The experience I had this evening was a combination of shock, horror and surprise I haven’t felt since I saw Last House on the Left and maybe even Funny Games. The film I saw was an investigation into the mind of a killer, into its emotional detachment and unreasonable violent solutions to problems. I heard the movie was violent (it didn’t have an 18+ rating for nothing) and that people had walked out of the screening at the Sundance festival. There were even rumours that leading actress Jessica Alba had walked out of a screening, though that rumour is completely unsubstantiated and seems a bit unlikely to me.
At times the scenes of violence approach the intense unpleasantness of Irreversible, especially when we see the continuous deterioration of a woman’s face when Lou Ford keeps beating on it, though it never fully goes to the same lengths. What stopped that happening for me was the luscious period design (it is set in Oklahoma in the fifties) and the odd hints of extremely black comedy in it. This comedy had taken me aback when it first occurred but especially after a gruesome murder near the end of the film that was somewhat unexpected. A comedic western song accompanying a chase follows this last mentioned scene of violence, which gave it an incredibly strange slapstick moment, especially when Lou slips on the urine of the person he just killed and is met with an eerie post-mortem smile. This moment was what reminded me of Last House on the Left, the very sordid combination of sincerely meant comedy and authentic feeling violence when a slapstick moment follows a very nasty gang rape. Winterbottom, the director, said that he meant this strange transition from horror to comedy to reflect the mentally confused state of mind that the main character finds himself in together with his inability to connect consequences to his actions.

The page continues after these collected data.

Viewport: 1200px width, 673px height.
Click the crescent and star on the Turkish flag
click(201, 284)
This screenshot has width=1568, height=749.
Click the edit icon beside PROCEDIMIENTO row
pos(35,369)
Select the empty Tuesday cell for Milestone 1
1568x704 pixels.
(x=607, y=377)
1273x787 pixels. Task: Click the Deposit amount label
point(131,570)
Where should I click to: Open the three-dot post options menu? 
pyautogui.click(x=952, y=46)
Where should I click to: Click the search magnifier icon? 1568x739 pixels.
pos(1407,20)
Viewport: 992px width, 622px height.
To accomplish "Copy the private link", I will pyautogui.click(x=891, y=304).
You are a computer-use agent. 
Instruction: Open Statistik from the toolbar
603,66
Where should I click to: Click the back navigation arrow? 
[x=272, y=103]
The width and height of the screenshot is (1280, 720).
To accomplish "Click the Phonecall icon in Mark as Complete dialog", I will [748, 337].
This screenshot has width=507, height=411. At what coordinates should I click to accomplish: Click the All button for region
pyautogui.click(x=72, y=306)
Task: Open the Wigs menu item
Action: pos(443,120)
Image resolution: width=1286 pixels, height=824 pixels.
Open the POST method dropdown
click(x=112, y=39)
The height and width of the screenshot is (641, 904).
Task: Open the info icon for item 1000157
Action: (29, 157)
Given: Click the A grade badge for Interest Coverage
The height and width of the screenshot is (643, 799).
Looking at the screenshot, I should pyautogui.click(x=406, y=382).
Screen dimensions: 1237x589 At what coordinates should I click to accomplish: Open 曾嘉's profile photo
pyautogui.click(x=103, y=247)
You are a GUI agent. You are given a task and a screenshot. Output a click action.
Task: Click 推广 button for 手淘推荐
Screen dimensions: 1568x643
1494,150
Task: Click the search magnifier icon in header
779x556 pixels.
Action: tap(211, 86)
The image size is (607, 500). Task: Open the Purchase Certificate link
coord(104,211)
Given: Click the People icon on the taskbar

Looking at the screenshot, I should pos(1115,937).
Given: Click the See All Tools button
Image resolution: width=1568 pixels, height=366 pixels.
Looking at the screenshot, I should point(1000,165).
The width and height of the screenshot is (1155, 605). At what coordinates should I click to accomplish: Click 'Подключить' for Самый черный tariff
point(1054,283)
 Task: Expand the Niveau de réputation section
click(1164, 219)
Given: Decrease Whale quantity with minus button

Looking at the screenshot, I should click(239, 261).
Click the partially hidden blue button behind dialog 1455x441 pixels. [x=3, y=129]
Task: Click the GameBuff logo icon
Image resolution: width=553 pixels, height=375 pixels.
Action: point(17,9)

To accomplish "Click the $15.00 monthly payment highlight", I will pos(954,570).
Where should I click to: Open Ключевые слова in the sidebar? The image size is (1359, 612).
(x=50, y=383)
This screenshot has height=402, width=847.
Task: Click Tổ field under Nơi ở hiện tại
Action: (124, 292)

It must be said that Lou Ford, the main character, is extremely well played by Casey Affleck, who has had experience with playing loathsome but internally troubled figures in The Assassination of Jesse James and Gone Baby Gone. He plays a man who seems very detached, who hardly thinks twice about brutally beating the woman he loves to serve his purposes in an odd convoluted way. Kate Hudson and Jessica Alba seem odd choices for the two women characters in this quite daring project, but they both played aptly, though their beauty somehow seems a bit out of place in this gruesome story of sadism and masochism.
What is fascinating though, is the reaction this film has received from audiences everywhere, even the one that I sat in. A woman couldn’t stop asking the director why there had to be so much violence in it, even though this question seemed pointless after the director had explained that he wanted to make a film where the violence doesn’t just pass quickly as a way to advance the story easily as it does in most films. He wanted to make a film where the viewer is extremely aware of the horrible reality of what is happening on screen and I admire this sentiment very much. It is only too easy to make a film in what now seems to be the Tarantino-style film making where violence is extreme but the momentum of the film never gives us time to dwell on it. It is because of this that I allowed a comparison with Funny Games although The Killer Inside Me seems a bit too confused to tackle this problem directly. This is also the reason why I think this film is not completely successful. It seems unsure of what it wants to be, a black comedy, a commentary on violence, a psychological investigation into the psychopathic mind or a film-noir pastiche. Its ambitions are extremely laudable but not focussed enough. A fascinating try, though I would rather recommend seeing a film by Michael Haneke.